(REQUIRED ACTION)
This exercise calls for the data below to be retyped exactly, minus any images.
Start of EXTRACTED ENTRIES
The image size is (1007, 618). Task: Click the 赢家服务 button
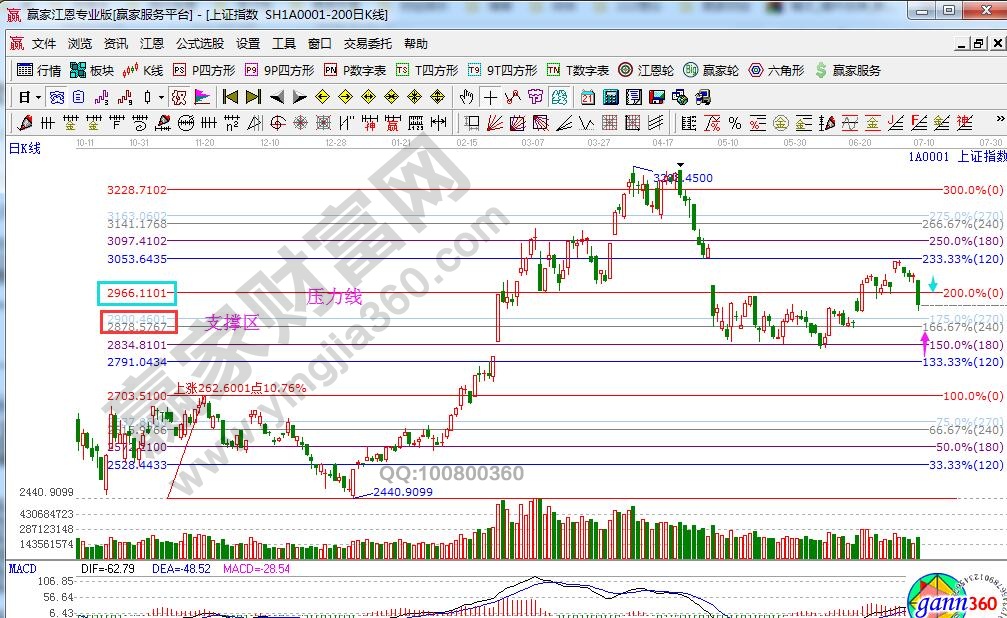pyautogui.click(x=848, y=70)
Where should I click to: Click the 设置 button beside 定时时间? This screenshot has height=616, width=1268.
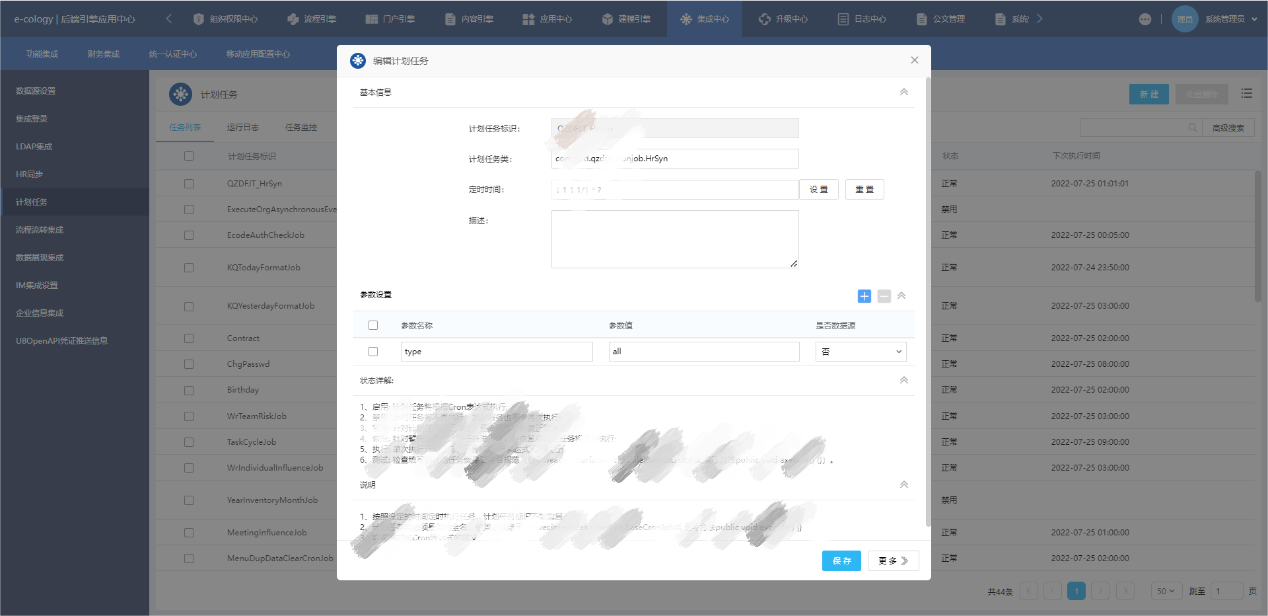pyautogui.click(x=818, y=190)
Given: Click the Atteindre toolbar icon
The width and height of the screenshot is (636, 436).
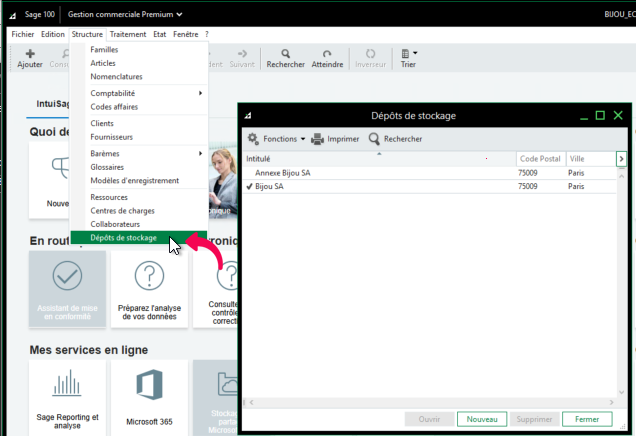Looking at the screenshot, I should 327,53.
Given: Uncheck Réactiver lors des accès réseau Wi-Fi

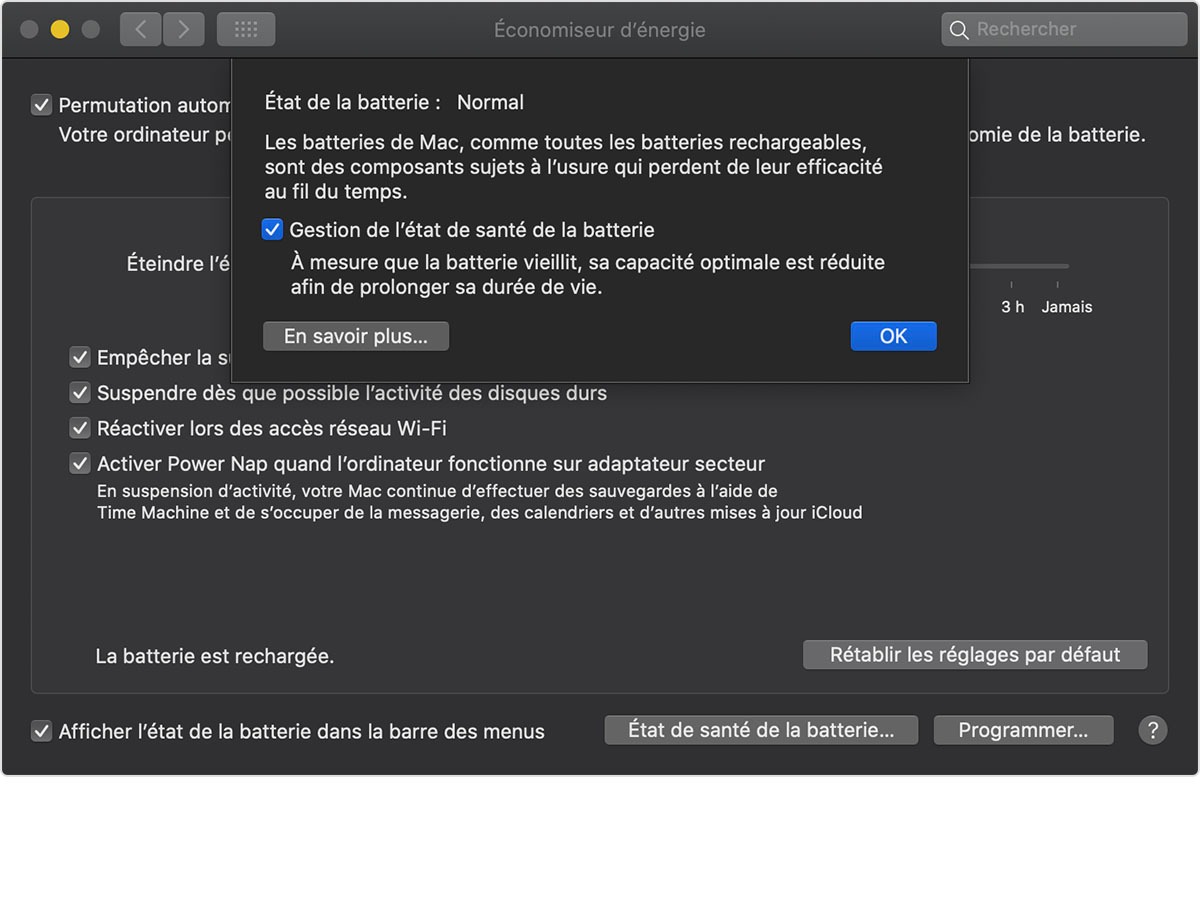Looking at the screenshot, I should coord(80,428).
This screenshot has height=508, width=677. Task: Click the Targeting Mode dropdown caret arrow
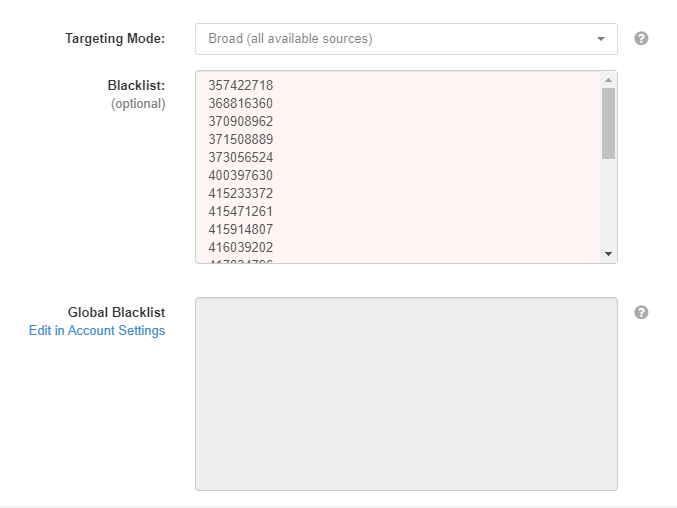(600, 39)
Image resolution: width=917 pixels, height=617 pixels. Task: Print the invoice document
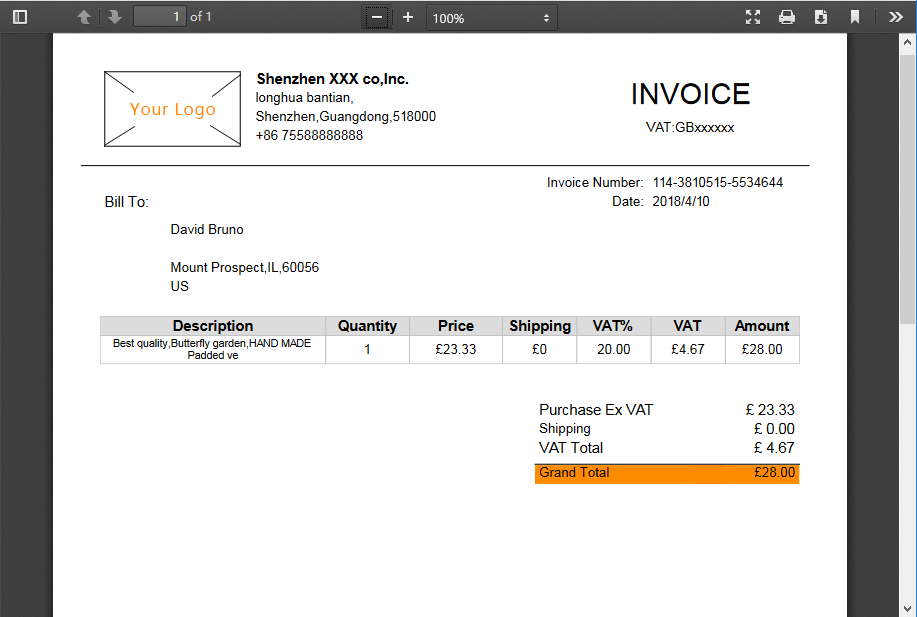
End of EXTRACTED ENTRIES
(RESPONSE AREA)
The image size is (1007, 618). Task: Click the 赢家服务 button
pyautogui.click(x=848, y=70)
Where should I click to: Click the 设置 button beside 定时时间? This screenshot has height=616, width=1268.
pyautogui.click(x=818, y=190)
Given: Click the Atteindre toolbar icon
The width and height of the screenshot is (636, 436).
Looking at the screenshot, I should 327,53.
Given: Uncheck Réactiver lors des accès réseau Wi-Fi

Looking at the screenshot, I should coord(80,428).
This screenshot has height=508, width=677. Task: Click the Targeting Mode dropdown caret arrow
(600, 39)
Image resolution: width=917 pixels, height=617 pixels. Task: Print the invoice document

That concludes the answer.